The researchers disagreed on whether miscarried babies can be used in ethical medical research. “If valid informed consent is obtained from the parents following a natural or spontaneous miscarriage, there is no moral problem with using the tissues from the child's corpse for research. This would be equivalent to consenting to an organ donation from their deceased child,” said Pacholczyk.

However, Foht said that such an action “is ethically questionable.”

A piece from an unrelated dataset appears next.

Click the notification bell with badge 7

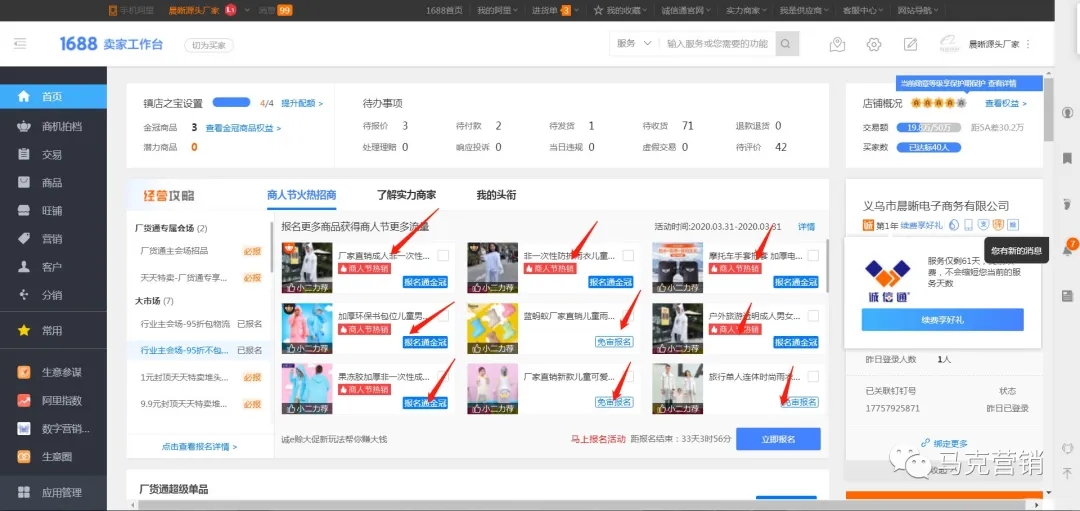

“Unlike adult organ donors, these unborn children would not have had an opportunity to agree prior to their death to have their bodies used in this way, and parents under these circumstances of profound loss and grief are not in a good position to consent to the use of their children's bodies for medical research,” he said.

Neither Vanderbilt nor St. Jude responded to multiple requests for comment on the ethics of their research, related to whether they support using fetal tissue from aborted babies. Pacholczyk said that “valid informed consent cannot be obtained” if tissue was received from an aborted child because a mother who signed paperwork “would have already categorically demonstrated that she does not have the best interests of her child in mind, having arranged for the taking of that child's life.”

“From the ethical point of view,” said Pacholczyk, who wrote on this subject in The Boston Pilot, a mother “has disqualified herself from being able to give valid informed consent on behalf of her now-deceased child.”

The AP reports that “the Vanderbilt University Medical Center received $4.3 million in 2011 and $5.7 million in 2012,” and that “St. Jude Children's Research Hospital in Memphis also received an NIH grant of $403,200 in 2011 to research treatments for retinal tumors.”